Friday, December 11, 2009

Analytics in Sport - Cricket and Operations Research - 1

Analytics in Cricket is not a new idea. A lot of OR folks, especially from the so-called Commonwealth nations, would be pleasantly surprised to learn that OR has been an integral part of cricket (in particular, the limited overs versions) for the last 16-odd years. This is because of the official induction of the Duckworth-Lewis rules for weather-interrupted matches into the rulebook. Mr. Duckworth and Mr. Lewis are OR/Math guys. According to cricinfo, the latter is/was the chairman of the western branch of the Operational Research society in the U.K. See this old article in ORMS Today on their work.

Cricket is more than a hundred years old, and is the second-most followed sport on this planet (thanks to more than a billion and a half cricket-mad fans from the Indian subcontinent, including this author). India is the No.1 test cricket team in the world today (after 77 years of hapless performance), and cricket is now big business that is growing in size, what with all the professional leagues like the IPL springing up. Among all sport, cricket mirrors life the most, and its rules suitably reflect this. It's best been described as having a cleverly disguised gentlemanly exterior which hides a series of fierce one-on-one gladiatorial contests of blood, guts, and stamina, which is then wrapped in a chess-game of wits and strategy, and tied up with strings of psychological tactics of 'mental disintegration'.

While D/L rules prescribe revised targets for rain-affected limited-over matches, these rules can also be used as a decision-support tool for teams to figure out an optimal trajectory to achieve the target during a run-chase. More generally, the run-chase problem can also be formulated as (stochastic) Dynamic Programming problem. Constrained resources include batsmen available (10), and overs available (20 or 50, depending on the whether its a T20 game or a 50-over game), with objective being to get at least one run more than the opposition before either of these resources are exhausted. At any stage of the game, the teams can tailor their tactics according to this optimal trajectory that can be recalculated after after every ball or over.

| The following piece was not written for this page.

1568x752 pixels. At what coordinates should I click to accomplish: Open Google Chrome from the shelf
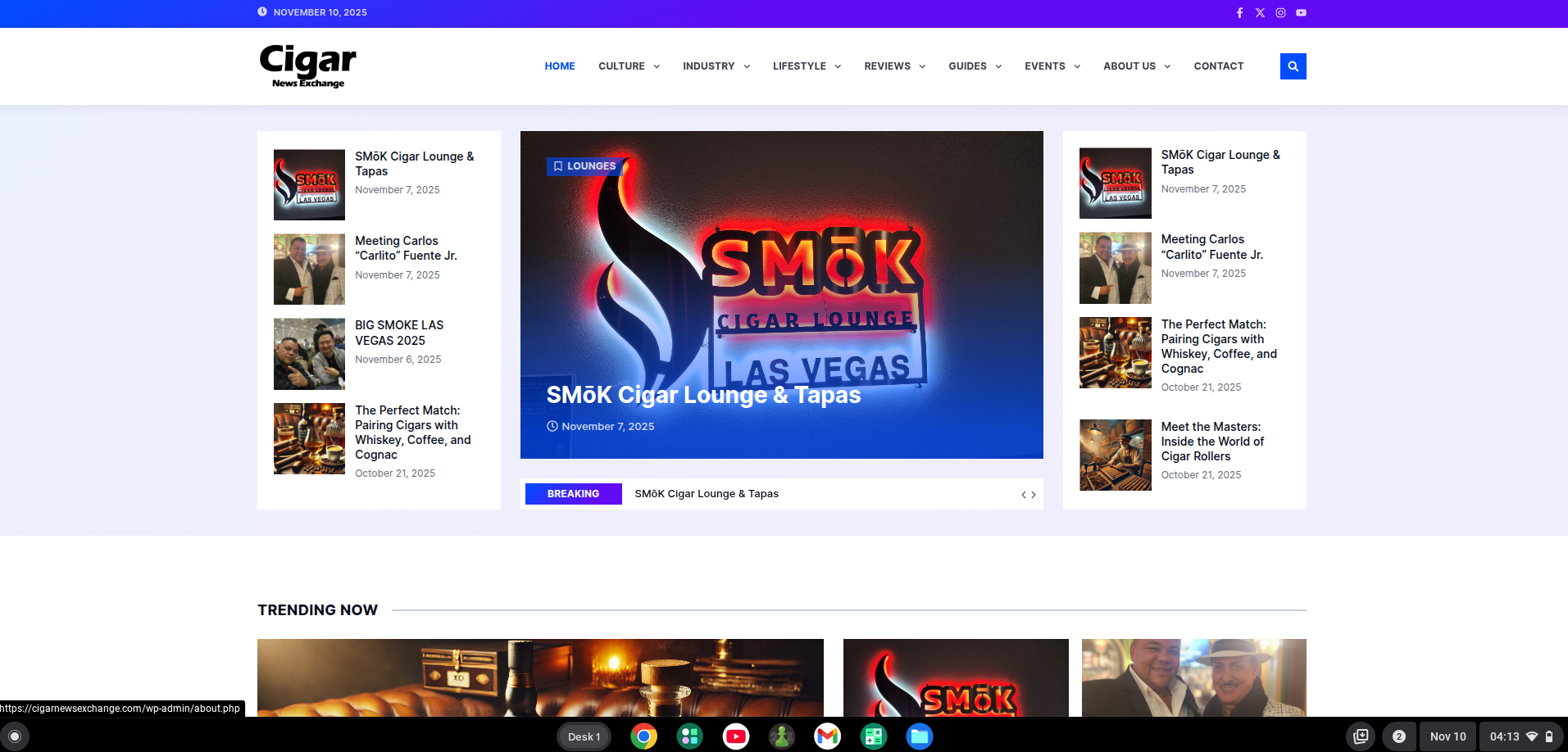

Stastical tools that analyze batting and bowling performances, and for stuff like SWOT analysis, have regularly been a part of cricket in recent times, much like baseball. A new idea proposed here is to analytically decide on how to make optimal use of the newly introduced review system, similar to the challenge system in tennis and perhaps the NFL. Statistically, cricket umpires tend to get 1 in 10 decisions wrong (very impressive given that theres 10 or more ways of getting out in cricket :-). At the highest skill-levels of cricket, i.e., country- versus-country test cricket that is played over 5 days, a bad decision can result in the team at the receiving end of this decision, getting pummelled into a defensive position for a couple of days under the hot sun.

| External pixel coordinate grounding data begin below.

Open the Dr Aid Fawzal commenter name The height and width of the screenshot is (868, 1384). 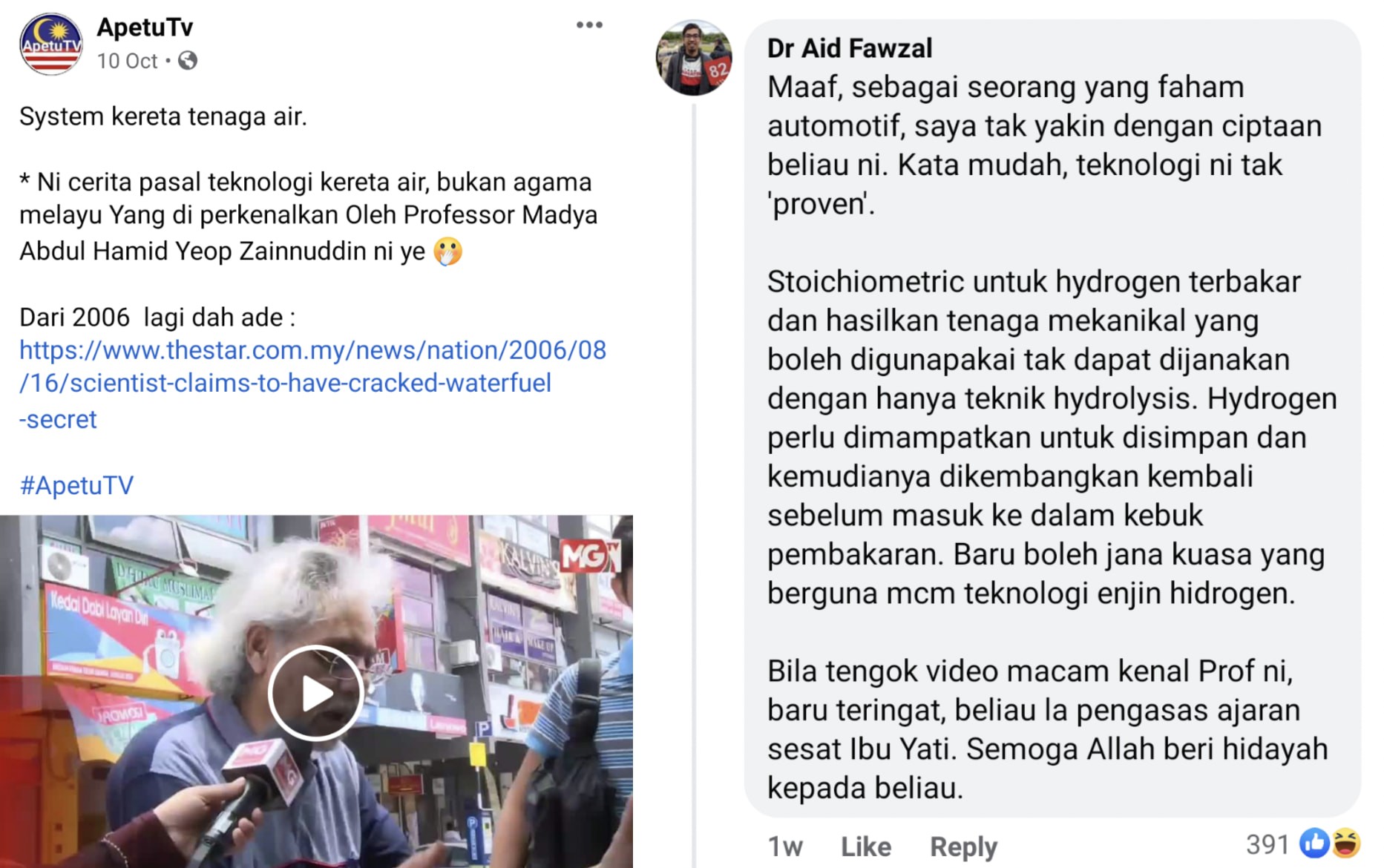click(x=849, y=48)
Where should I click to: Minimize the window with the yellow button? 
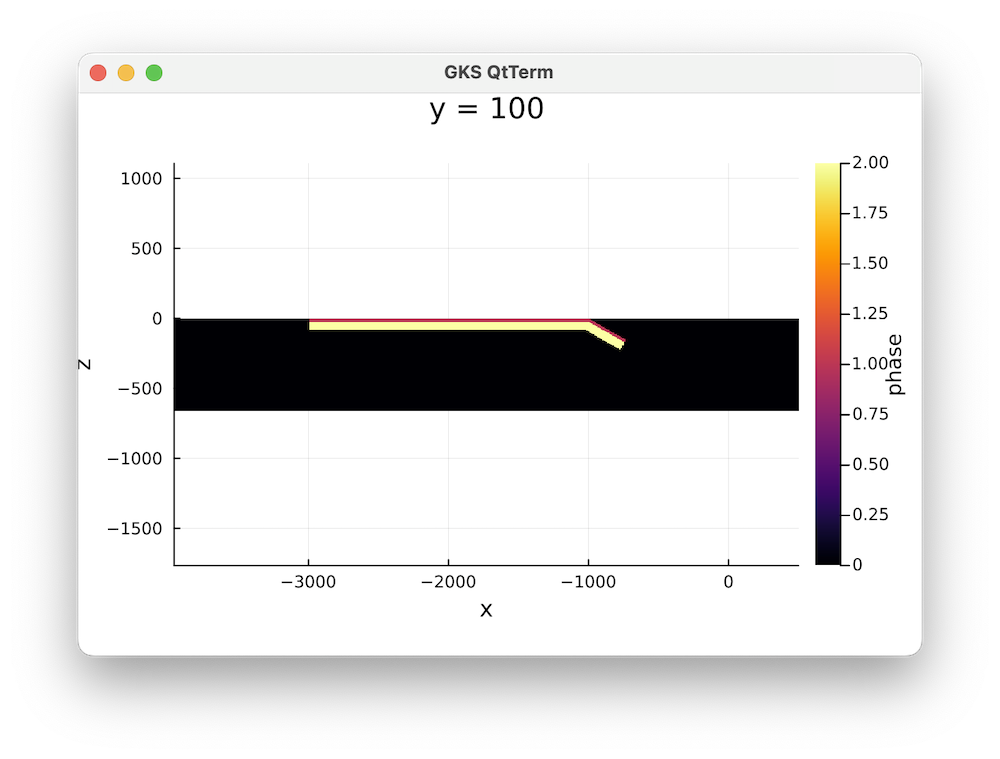[126, 73]
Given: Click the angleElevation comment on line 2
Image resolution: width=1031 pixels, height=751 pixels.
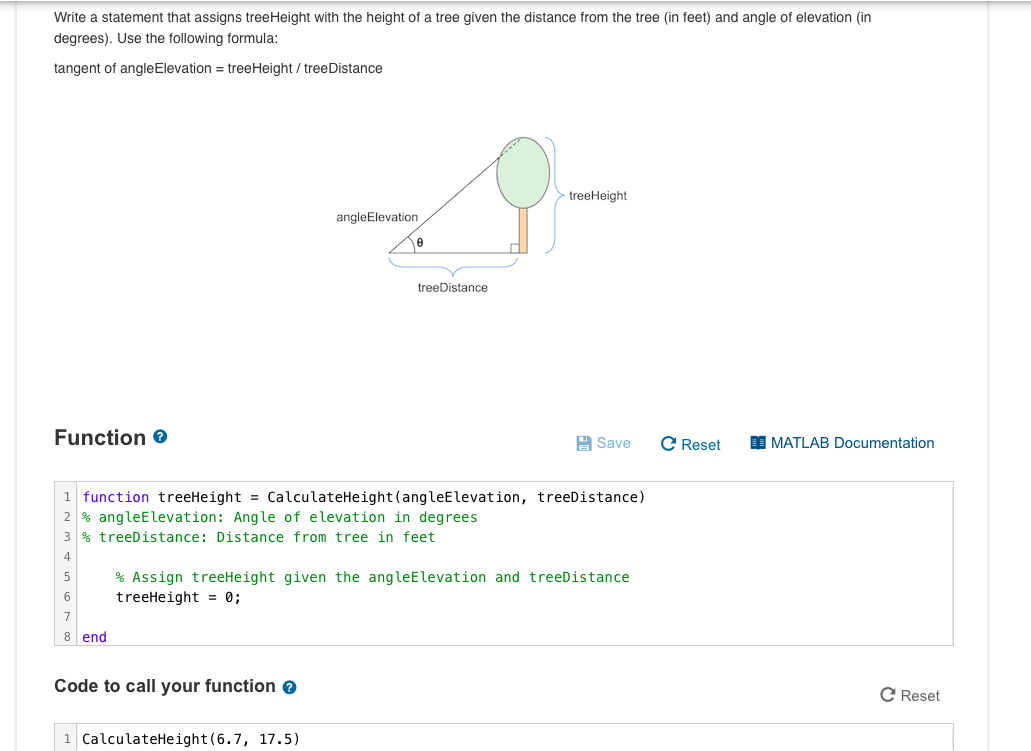Looking at the screenshot, I should click(281, 517).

It is quite likely that a probability model can be built around this idea. For example, given that there are 10 wickets available in an inning, using a geometric probability model,
prob(at least one error) = 1 - prob (getting all 10 right) = 1 - (0.9^10) = 0.65.
So there is roughly a 2/3 chance that the average umpire will get at least one decision wrong in a completed inning and this number can increase if the particular umpires in that match are known to be more error-prone. Given that a team is allowed only two (wrong) reviews, the idea is to come up with a reviewing strategy that ensures that you only challenge decisions that maximizes your team's expected advantage-level for the remainder of the game. If you use these challenges frivolously, you are left with no recourse later in an inning. If you do not use it at all, you are more than likely to suffer at least one bad decision per inning.

Interestingly, the international cricket council (ICC), which is the governing body of cricket states that with the review system in place, the statistical error-rate has improved to roughly 95%. This means that the probability of an error in a complete inning is reduced from 65% to 40%, implying that it is statistically more likely that there will no wrong decision in an inning with the review system in place that allows an on-field umpire to change a decision based on evidence from video and audio footage (upon request from either team).

Tennis players at grand-slam events tend to invoke this challenge during key times of the match ('big points'), where you are at a 'cliff'. e.g., at break-point. In the past we have seen great players (McEnroe at a certain French Open comes to mind), who've mentally lost matches from winning positions because of what they perceived to be an unjust call. However, doing so only at these points may not be optimal, since a highly-probable bad call at 30-30 by a line-judge is a good candidate for review. In other words, there is both a probability value as well as a consequence-cost (risk/reward) associate with this decision.

In most situations, these decisions have to made on-the-spot, with limited external-feedback available. Rather than rely wholly on instinct and emotions ("I'm sure I am not out"), it would be nice for the player under the spotlight to have some analytic ammo to go with bat or ball.

Having said all this, the great teams (like the ones from Caribbean in the 80s) and great players like the late Donald Bradman (who is considered to be the greatest Australian who ever lived), and currently, Sachin Tendulkar of India (who is a shoo-in for the greatest living Indian today), are the ones who raise their game to a higher-level when faced with adversity, and overcome such bad calls. On the other hand, a little bit of O.R could make this task a little less difficult.

- correction added: D/L rules have been used for nearly 16 years now.